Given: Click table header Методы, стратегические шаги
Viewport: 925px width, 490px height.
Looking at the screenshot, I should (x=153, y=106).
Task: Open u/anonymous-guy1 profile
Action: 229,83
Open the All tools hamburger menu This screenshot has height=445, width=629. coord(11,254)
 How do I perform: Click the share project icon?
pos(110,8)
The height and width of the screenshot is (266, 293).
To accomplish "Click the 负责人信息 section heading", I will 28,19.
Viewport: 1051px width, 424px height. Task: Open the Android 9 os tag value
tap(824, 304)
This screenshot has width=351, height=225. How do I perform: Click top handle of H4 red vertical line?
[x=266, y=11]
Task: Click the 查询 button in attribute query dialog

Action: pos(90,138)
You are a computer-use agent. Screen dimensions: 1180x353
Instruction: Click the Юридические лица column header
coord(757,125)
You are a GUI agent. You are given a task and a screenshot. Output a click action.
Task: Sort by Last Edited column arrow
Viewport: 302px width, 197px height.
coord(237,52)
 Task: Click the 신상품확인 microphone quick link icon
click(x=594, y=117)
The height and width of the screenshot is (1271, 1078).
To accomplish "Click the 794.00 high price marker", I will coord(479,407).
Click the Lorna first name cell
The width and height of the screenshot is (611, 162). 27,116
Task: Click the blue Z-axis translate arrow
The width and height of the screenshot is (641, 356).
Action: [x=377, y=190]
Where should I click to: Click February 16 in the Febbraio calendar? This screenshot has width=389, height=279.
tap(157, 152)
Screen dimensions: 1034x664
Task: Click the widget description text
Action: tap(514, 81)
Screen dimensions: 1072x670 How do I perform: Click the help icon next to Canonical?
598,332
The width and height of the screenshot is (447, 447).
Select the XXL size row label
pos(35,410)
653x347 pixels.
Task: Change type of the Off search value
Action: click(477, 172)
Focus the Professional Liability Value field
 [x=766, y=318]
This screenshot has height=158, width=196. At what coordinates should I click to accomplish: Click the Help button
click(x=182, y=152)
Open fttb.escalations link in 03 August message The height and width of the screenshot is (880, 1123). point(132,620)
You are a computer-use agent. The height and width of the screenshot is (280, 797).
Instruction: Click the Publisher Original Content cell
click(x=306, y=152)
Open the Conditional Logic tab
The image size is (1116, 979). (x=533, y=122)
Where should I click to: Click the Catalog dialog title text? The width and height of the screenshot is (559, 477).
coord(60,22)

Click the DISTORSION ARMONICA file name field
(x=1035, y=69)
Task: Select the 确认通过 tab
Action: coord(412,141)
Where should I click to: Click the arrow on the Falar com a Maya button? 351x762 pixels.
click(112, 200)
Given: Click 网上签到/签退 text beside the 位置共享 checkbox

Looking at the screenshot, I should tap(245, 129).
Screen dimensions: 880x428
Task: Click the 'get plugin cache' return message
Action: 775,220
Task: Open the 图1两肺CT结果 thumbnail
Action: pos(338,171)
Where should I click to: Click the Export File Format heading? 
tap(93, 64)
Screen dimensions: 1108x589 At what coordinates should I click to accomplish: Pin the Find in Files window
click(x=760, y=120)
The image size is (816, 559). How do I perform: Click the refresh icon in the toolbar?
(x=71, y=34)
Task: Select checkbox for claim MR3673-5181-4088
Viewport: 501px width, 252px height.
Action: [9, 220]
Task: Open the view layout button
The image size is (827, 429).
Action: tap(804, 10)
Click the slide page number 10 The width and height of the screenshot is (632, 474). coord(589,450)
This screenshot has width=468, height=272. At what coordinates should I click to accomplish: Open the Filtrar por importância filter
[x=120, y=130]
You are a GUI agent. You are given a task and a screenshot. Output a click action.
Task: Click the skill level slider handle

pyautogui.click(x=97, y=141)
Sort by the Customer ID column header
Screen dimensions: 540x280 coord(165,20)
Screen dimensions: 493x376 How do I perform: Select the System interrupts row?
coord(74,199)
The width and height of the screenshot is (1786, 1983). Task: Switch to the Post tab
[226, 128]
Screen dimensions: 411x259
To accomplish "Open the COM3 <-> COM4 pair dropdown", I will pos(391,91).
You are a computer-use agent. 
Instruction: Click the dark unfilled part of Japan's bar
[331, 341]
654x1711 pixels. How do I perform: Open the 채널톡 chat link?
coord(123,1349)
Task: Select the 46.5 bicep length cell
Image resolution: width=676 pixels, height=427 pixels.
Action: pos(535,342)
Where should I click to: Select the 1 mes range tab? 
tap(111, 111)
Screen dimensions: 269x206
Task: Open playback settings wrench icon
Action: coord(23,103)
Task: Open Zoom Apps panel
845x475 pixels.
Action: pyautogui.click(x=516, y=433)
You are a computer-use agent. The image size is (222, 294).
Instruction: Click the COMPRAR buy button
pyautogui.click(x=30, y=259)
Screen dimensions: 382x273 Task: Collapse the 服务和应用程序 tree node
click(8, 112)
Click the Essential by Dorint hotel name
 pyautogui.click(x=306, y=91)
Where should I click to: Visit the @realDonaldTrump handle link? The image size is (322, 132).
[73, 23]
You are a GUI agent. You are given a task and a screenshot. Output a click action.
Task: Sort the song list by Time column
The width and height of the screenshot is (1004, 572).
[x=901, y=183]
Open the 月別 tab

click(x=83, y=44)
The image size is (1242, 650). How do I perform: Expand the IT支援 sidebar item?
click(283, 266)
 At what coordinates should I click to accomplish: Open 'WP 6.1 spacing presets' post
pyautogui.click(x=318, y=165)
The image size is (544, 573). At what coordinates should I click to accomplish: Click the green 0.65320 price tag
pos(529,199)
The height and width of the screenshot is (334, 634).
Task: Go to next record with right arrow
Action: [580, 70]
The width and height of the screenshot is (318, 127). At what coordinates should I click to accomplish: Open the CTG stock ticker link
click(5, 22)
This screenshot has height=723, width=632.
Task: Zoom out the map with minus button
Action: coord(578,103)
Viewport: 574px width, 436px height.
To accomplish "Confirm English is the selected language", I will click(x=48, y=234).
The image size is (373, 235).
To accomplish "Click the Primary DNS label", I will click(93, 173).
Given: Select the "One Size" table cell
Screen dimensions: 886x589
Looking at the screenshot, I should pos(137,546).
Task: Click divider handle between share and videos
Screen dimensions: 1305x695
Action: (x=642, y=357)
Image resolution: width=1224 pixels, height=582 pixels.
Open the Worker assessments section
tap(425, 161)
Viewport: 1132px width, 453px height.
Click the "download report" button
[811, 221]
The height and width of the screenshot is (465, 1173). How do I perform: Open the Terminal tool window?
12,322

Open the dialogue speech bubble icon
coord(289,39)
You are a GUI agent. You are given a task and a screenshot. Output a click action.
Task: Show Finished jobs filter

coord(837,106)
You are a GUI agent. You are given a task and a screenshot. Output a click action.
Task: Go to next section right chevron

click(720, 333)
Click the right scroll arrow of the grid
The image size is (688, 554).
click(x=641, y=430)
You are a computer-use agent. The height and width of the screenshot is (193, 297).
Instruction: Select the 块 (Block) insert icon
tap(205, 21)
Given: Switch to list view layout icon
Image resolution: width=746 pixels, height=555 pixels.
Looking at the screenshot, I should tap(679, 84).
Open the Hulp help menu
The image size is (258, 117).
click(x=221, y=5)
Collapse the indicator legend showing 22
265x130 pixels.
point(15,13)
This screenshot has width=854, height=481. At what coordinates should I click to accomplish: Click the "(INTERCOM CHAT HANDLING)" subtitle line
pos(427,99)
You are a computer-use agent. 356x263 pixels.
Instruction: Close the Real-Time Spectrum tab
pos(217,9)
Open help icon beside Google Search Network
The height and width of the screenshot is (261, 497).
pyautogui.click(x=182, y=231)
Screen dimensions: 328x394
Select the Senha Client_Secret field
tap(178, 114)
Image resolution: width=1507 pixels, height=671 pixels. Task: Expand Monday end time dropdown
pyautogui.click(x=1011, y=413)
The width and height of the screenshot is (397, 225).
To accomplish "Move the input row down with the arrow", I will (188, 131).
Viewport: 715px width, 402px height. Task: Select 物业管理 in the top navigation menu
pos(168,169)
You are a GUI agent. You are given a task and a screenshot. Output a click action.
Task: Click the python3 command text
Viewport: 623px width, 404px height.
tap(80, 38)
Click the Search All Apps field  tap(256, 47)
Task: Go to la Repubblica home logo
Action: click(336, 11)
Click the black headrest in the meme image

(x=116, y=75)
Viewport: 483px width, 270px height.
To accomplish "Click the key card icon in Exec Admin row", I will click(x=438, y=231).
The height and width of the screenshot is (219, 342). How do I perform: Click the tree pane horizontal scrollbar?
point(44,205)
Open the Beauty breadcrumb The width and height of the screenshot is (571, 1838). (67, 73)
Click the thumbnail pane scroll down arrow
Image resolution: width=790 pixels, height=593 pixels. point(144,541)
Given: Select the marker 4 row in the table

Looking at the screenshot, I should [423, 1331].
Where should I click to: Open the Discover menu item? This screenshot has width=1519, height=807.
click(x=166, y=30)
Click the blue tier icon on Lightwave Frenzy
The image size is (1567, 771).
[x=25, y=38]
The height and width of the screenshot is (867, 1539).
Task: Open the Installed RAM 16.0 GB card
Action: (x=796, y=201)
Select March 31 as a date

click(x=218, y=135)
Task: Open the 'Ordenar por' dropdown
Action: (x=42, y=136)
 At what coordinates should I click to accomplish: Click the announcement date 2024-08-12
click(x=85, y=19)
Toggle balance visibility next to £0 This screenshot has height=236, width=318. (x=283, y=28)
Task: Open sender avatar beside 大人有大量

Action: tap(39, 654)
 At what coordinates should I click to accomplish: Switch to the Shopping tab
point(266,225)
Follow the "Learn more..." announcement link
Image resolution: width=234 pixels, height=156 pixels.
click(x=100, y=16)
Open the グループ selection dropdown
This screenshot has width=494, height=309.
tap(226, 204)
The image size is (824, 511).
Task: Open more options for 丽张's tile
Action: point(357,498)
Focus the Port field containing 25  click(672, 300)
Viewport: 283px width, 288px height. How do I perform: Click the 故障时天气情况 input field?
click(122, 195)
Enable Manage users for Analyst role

────

> **INSTRUCTIONS TO FOLLOW**: Look through the entries above and count each line holding "computer"; report the count alone.

> **WRITTEN RESPONSE**: 6